Dicen que una imagen vale más que mil palabras, y tenemos un nuevo ejemplo de ello. Un efectivo de la UME se detiene delante del impresionante retablo cerámico del Nazareno de Viñeros (Daniel García Romero, 2015), ubicado en la plaza de los Viñeros, para saludarlo según los cánones castrenses. Se repiten imágenes de este tipo en distintas localidades andaluzas, lo que pone de manifiesto la importancia que tienen en nosotros las imágenes religiosas y el vínculo afectivo que establecemos con ellas. Más que nunca, los retablos cerámicos, mosaicos, o azulejos, adquieren más sentido que nunca.

Al igual la imaginería, los mosaicos tienen una doble vertiente: por un lado, nadie duda que las obras salidas de los hornos de creadores como Daniel García Romero, Pablo Romero, Patricio Zabala o Ángel Lora sean verdaderas obras de arte, pero nunca nos olvidemos del fin primero de su realización, que es el de fomentar la devoción a una imagen concreta.

Un soldado de la UME saluda ante el mosaico del Señor de Viñeros.

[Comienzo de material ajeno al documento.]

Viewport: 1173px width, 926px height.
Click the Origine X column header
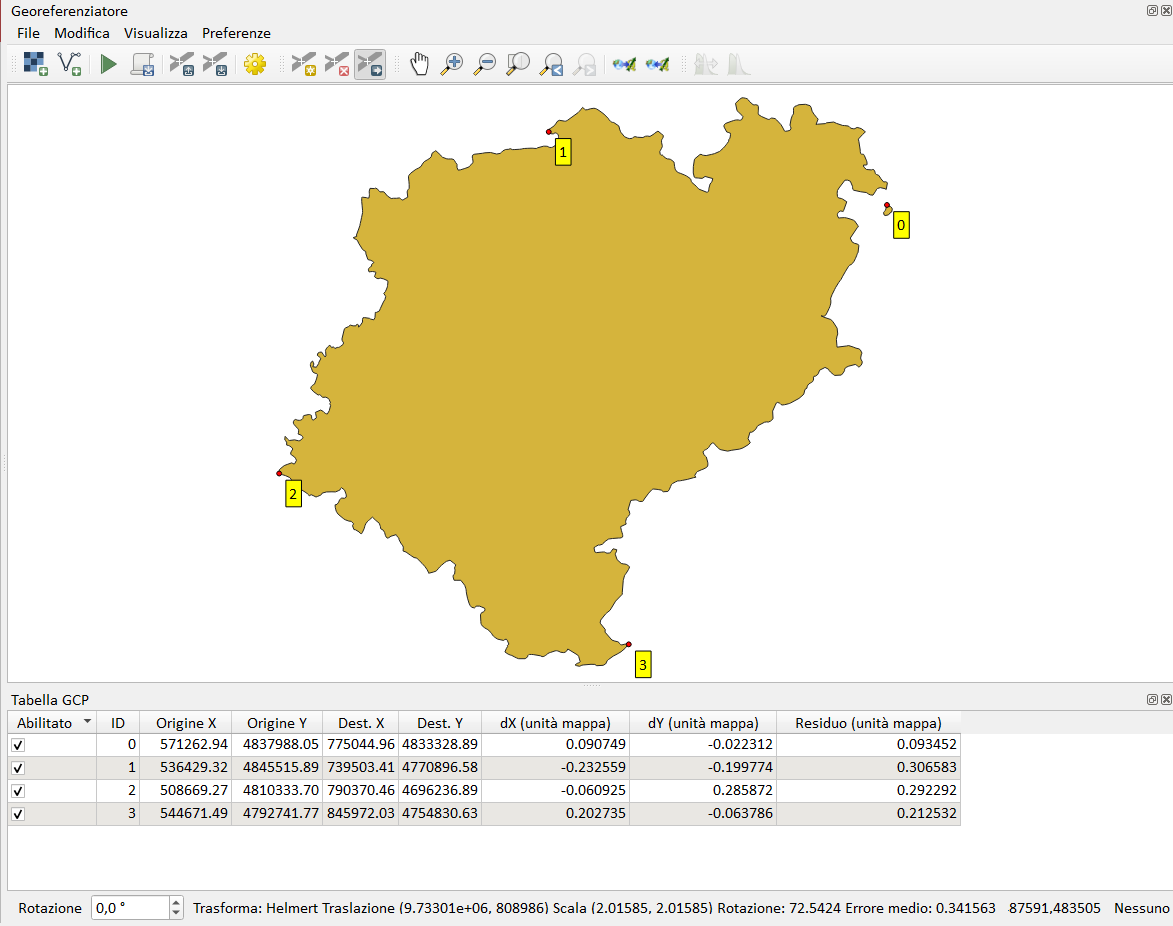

Como si fueran una especie de prolongación en el espacio de la imagen de Cristo o la Virgen, los retablos cerámicos nos permiten establecer un vínculo más cercano, dedicar una oración o pedirle por alguna intención personal cuando los templos están cerrados, como es el caso actual. Hoy, con la situación extraordinaria que estamos viviendo, los mosaicos se sobredimensionan y se convierten casi que en la única manera para dedicar unos segundos de oración a nuestra devoción personal de una manera más visual. Jesús Cautivo, la Esperanza, Macarena, Jesús del Gran Poder o el Abuelo son algunas de las miles de imágenes andaluzas a las que aquellas personas tienen que salir a la calle por trabajo o a aprovisionarse en estos días de confinamiento, se encomiendan con una breve oración. Como si fuera un saludo furtivo a un vecino que lleva el rostro oculto con una mascarilla.

Por otro lado, la azulejería puede retrotraernos al pasado cuando evocan imágenes desaparecidas por distintos avatares. En Málaga contamos dos ejemplos paradigmáticos, como son el del antiguo Nazareno de Viñeros en la recoleta calle Andrés Pérez, y sobre todo la emblemática pareja vidriada del Paso y la Esperanza, que miran al Puente de los Alemanes junto a la capilla de la Virgen de los Dolores. Éstos últimos han sido imán devocional en momentos tan difíciles como el primer lustro de la década de los 30’ del siglo pasado, superando la triste desaparición de El Moreno de Santo Domingo, cuya imagen pervive no solo en la memoria de los malagueños, sino que también en sus calles.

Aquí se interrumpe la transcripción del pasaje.